23 And when he was come into the temple, the chief priests and the elders of the people came unto him as he was teaching, and said, By what authority doest thou these things? and who gave thee this authority? 24 And Jesus answered and said unto them, I also will ask you one question, which if ye tell me, I likewise will tell you by what authority I do these things. 25 The baptism of John, whence was it? from heaven or from men? And they reasoned with themselves, saying, If we shall say, From heaven; he will say unto us, Why then did ye not believe him? 26 But if we shall say, From men; we fear the multitude; for all hold John as a prophet. 27 And they answered Jesus, and said, We know not. He also said unto them, Neither tell I you by what authority I do these things. 28 But what think ye? A man had two sons; and he came to the first, and said, Son, go work to-day in the vineyard. 29 And he answered and said, I will not: but afterward he repented himself, and went. 30 And he came to the second, and said likewise. And he answered and said, I go, sir: and went not. 31 Which of the two did the will of his father? They say, The first.
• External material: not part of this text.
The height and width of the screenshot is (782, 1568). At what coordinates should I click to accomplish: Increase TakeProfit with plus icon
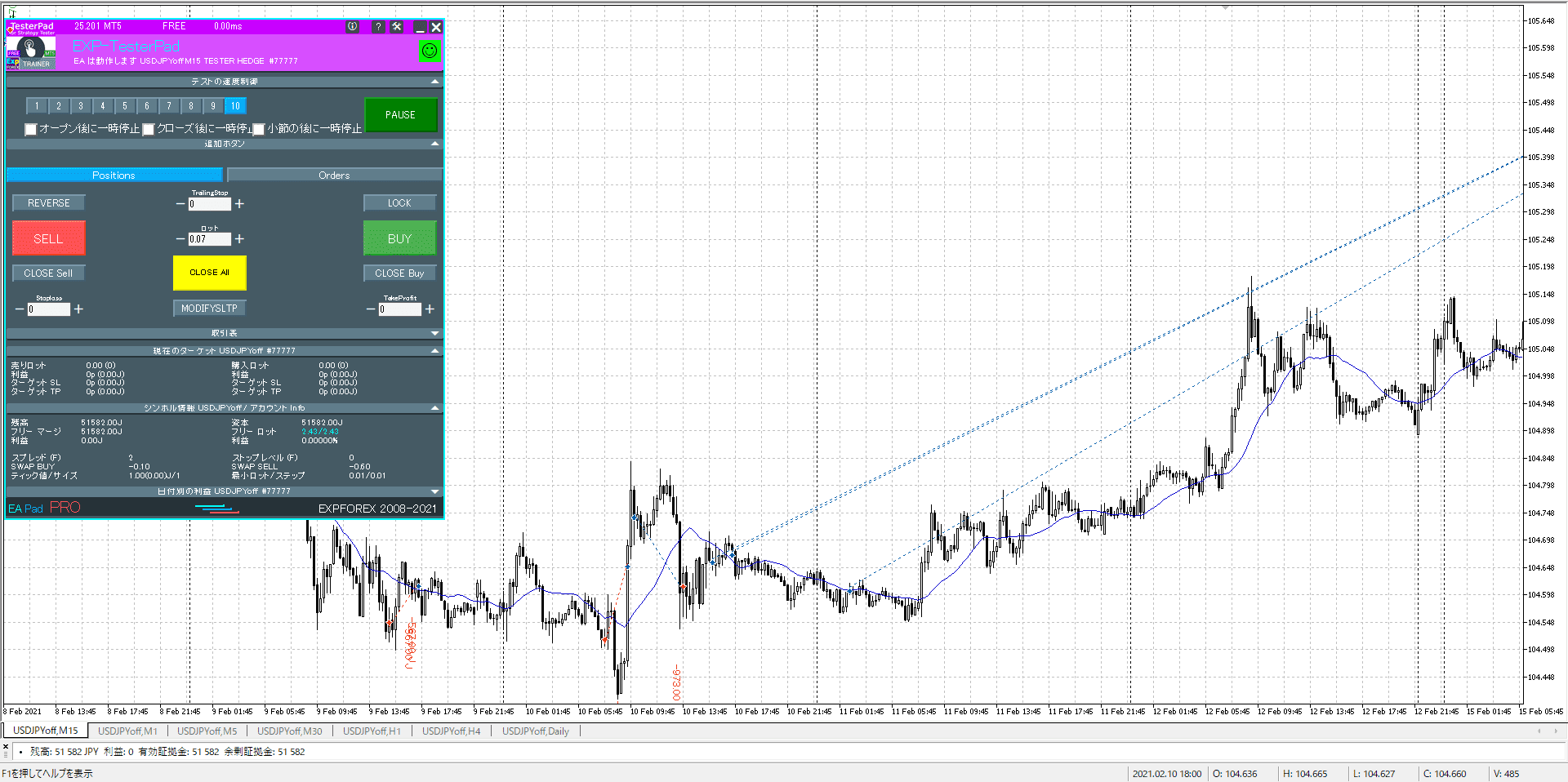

Jesus saith unto them, Verily I say unto you, that the publicans and the harlots go into the kingdom of God before you. 32 For John came unto you in the way of righteousness, and ye believed him not; but the publicans and the harlots believed him: and ye, when ye saw it, did not even repent yourselves afterward, that ye might believe him.
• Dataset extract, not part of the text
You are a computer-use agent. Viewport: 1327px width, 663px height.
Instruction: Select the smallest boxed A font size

33 Hear another parable: There was a man that was a householder, who planted a vineyard, and set a hedge about it, and digged a winepress in it, and built a tower, and let it out to husbandmen, and went into another country. 34 And when the season of the fruits drew near, he sent his servants to the husbandmen, to receive his fruits. 35 And the husbandmen took his servants, and beat one, and killed another, and stoned another. 36 Again, he sent other servants more than the first: and they did unto them in like manner. 37 But afterward he sent unto them his son, saying, They will reverence my son. 38 But the husbandmen, when they saw the son, said among themselves, This is the heir; come, let us kill him, and take his inheritance. 39 And they took him, and cast him forth out of the vineyard, and killed him. 40 When therefore the lord of the vineyard shall come, what will he do unto those husbandmen? 41 They say unto him, He will miserably destroy those miserable men, and will let out the vineyard unto other husbandmen, who shall render him the fruits in their seasons. 42 Jesus saith unto them, Did ye never read in the scriptures,
The stone which the builders rejected,
The same was made the head of the corner;
This was from the Lord,
And it is marvellous in our eyes?
43 Therefore say I unto you, The kingdom of God shall be taken away from you, and shall be given to a nation bringing forth the fruits thereof. 44 And he that falleth on this stone shall be broken to pieces: but on whomsoever it shall fall, it will scatter him as dust. 45 And when the chief priests and the Pharisees heard his parables, they perceived that he spake of them. 46 And when they sought to lay hold on him, they feared the multitudes, because they took him for a prophet.